Many sophisticated theatergoers, including my husband K, don’t like to go on weekends. They think it's the time when theater parties, tourists, and others they consider to be not-quite-as-sophisticated attend. I don’t know if my fellow audience members at a recent Friday night performance of the Roundabout Theatre Company’s revival of Prelude to a Kiss were sophisticated or not. I’m just happy that in this era of DVDs, iPods, Tivos and, yes, the Internet, they decided to come out and see a Broadway show. The man sitting behind me was probably one of those outsiders. His wife looked happy to be there; he much less so. Until, flipping through the pages of the Playbill, he recognized the photo of one of the stars. “Hey, it’s the guy from Frasier,” he said to his wife, now bobbing his head at her in approval at what she’d chosen for them to see. And indeed it was John Mahoney, who for 11 years played the down-to-earth dad to the effete sons on the popular, Emmy Award winning sitcom. By coincidence, both of his TV offspring have also recently been on New York stages. Kelsey Grammer played Henry Higgins in the limited four-night run of My Fair Lady with the New York Philharmonic. And David Hyde Pierce is in previews for the Kander and Ebb musical Curtains, which opens March 22.

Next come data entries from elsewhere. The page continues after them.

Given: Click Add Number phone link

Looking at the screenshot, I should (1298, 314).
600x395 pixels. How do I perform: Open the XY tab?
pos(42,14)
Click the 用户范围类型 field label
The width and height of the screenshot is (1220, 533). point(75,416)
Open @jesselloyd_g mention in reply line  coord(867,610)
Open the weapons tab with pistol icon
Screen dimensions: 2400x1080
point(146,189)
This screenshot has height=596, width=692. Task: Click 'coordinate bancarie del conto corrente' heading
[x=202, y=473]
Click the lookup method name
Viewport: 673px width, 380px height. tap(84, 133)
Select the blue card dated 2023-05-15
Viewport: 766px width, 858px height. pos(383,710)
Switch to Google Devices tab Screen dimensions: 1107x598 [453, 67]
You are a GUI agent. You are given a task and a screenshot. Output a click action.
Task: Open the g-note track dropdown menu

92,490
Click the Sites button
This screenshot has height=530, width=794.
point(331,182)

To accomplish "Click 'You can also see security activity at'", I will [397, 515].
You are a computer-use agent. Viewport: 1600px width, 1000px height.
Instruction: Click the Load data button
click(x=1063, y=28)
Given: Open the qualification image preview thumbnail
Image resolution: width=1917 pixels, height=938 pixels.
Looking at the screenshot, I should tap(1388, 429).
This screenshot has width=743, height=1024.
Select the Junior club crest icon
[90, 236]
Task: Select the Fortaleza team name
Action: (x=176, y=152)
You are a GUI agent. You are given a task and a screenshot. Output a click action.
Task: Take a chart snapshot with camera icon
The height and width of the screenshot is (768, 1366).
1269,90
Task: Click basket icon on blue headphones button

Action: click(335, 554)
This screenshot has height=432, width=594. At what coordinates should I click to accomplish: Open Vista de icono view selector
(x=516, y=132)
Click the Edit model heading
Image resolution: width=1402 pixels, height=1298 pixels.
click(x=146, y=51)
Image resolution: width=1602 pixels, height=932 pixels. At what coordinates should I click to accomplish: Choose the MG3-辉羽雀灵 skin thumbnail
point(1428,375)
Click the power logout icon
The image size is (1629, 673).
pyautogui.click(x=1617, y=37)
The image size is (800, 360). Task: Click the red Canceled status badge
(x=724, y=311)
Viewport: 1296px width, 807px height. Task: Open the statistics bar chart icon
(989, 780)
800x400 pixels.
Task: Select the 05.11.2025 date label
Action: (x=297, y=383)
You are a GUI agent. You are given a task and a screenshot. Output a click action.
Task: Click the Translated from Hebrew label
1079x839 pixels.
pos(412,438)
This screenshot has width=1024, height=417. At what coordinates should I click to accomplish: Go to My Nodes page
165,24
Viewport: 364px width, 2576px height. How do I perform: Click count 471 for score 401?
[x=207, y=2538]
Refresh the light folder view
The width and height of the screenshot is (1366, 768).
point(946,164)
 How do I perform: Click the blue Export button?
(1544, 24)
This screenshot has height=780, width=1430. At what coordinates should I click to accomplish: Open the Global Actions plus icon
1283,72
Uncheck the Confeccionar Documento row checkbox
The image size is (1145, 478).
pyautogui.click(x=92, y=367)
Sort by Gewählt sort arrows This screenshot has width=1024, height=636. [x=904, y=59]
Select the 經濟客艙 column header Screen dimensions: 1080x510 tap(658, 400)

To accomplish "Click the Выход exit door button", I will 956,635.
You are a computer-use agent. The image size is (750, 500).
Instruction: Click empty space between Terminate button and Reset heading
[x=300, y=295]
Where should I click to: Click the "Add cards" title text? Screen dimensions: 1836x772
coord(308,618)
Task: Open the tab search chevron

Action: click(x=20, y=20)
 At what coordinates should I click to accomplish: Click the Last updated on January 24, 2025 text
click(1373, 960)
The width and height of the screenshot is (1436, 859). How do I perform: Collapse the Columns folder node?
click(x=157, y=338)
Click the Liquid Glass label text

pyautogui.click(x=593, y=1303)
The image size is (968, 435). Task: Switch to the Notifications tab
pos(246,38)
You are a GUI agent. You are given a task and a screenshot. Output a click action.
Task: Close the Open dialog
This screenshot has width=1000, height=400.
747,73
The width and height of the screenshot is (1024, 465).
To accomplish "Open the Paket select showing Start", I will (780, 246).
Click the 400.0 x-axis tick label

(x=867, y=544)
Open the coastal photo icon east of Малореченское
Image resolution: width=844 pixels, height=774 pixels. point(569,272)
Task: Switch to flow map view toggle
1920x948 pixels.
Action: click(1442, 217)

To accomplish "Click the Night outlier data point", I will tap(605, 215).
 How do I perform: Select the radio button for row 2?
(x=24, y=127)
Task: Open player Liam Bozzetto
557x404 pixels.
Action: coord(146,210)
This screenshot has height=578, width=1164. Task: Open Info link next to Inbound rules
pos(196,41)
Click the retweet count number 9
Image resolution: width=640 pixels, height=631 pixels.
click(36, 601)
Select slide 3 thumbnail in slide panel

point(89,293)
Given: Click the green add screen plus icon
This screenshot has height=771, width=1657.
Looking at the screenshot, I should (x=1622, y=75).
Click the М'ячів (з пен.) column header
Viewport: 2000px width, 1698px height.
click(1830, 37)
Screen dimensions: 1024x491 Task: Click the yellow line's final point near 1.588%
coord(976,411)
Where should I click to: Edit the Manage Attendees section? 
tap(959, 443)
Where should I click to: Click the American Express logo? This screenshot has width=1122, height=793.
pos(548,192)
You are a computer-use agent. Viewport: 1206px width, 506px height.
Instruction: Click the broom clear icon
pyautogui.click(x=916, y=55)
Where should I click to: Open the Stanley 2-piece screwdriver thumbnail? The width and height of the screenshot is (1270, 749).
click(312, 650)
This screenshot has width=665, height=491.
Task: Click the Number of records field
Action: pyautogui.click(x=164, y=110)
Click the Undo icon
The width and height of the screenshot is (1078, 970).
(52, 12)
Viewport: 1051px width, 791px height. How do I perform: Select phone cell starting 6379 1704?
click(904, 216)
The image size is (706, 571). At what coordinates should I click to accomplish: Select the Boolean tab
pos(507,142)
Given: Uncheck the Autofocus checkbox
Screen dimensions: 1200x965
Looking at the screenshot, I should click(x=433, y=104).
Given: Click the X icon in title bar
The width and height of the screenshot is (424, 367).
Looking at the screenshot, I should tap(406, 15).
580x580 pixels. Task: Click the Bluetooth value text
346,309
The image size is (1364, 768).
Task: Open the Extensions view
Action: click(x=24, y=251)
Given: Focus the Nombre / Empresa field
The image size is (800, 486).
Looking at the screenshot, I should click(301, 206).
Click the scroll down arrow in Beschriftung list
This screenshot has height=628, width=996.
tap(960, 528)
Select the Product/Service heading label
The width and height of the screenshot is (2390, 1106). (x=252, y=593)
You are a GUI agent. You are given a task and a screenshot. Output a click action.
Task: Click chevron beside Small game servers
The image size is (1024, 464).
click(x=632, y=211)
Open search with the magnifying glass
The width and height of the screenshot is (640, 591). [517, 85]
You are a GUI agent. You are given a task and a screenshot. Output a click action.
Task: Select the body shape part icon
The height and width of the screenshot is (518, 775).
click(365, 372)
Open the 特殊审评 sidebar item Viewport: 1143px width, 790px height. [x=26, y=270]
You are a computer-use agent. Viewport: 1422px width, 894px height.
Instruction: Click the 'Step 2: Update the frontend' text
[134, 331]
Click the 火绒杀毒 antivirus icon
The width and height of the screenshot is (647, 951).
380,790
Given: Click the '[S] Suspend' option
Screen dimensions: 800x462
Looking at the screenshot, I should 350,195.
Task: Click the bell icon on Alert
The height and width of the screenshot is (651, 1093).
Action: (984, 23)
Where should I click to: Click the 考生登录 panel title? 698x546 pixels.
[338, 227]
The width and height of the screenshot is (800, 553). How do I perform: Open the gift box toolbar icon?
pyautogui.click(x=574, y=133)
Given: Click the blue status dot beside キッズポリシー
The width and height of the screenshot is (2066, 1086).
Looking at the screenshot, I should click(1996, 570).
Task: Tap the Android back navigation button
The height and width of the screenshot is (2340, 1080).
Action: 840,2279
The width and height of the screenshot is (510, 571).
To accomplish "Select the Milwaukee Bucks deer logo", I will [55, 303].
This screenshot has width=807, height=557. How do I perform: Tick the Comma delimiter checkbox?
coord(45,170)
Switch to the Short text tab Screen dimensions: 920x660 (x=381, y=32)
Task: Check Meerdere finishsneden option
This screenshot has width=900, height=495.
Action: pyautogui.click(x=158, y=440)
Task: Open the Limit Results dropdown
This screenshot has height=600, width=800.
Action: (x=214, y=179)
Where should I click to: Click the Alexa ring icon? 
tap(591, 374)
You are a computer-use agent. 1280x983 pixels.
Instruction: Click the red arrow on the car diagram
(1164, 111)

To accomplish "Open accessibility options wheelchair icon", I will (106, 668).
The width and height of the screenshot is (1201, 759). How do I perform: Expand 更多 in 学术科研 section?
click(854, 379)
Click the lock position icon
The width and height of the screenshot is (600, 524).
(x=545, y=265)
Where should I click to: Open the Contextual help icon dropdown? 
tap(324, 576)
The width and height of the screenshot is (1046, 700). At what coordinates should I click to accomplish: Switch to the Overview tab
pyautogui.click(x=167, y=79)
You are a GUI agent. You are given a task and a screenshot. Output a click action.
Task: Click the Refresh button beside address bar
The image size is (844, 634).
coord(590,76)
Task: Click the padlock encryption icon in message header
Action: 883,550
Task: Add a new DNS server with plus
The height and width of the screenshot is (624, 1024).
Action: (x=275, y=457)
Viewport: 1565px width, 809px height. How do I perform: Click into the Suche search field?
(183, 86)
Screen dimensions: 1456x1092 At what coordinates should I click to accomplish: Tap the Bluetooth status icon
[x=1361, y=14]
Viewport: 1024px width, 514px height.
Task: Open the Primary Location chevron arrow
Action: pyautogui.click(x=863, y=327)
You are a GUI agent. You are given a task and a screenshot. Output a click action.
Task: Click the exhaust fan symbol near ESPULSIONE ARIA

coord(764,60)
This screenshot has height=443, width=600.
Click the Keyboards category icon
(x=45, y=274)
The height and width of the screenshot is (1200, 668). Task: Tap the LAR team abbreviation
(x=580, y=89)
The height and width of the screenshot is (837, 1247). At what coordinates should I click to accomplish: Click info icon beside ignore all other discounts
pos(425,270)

In Prelude, Mahoney has the pivotal role of the mysterious old man who crashes a wedding and upsets the lives of the just married couple. Hollywood actors who appear on Broadway stages often get as little respect as the tourists who fill the seats in the weekend audiences. And sometimes those theatrical carpetbaggers, trying to trade on their celebrity without having packed sufficient stage technique, don’t deserve any respect. But it’s different for Mahoney. Before his Frasier success, he was an esteemed actor on New York stages, winning a Tony Award as Best Supporting Actor in The House of Blue Leaves; and in Chicago, where he has been a member of the Steppenwolf Theatre Company since 1979. And the years on Frasier haven’t dulled his theater chops at all. Even critics who weren’t crazy about this Prelude have rightly praised his performance. The guy behind me liked him too. “That was pretty good,” he told his wife as they put on their coats after the curtain call. I was also happy to see Mahoney back on a stage. Prelude, first produced on Broadway in 1990 at the height of the city’s AIDS epidemic, is usually seen as an homage to the power of love but for me Mahoney’s richly nuanced performance turned it into a moving meditation on the meaning of aging. I was equally happy that a performance like his might make the man in the seat behind me feel comfortable enough about returning to Broadway to try some other show, maybe even one with no guy from Frasier.
1 comment:
I have seen screen-celebrities trying their chops on the broadway stage when it hasn't quite worked. So the analogy of the tourist seems spot-on. I appreciate how you reveal shades of theatrical experience refracted through the lense of another audience member. There is something lyrical about considering the nuances to be found in what you are watching by watching another watcher.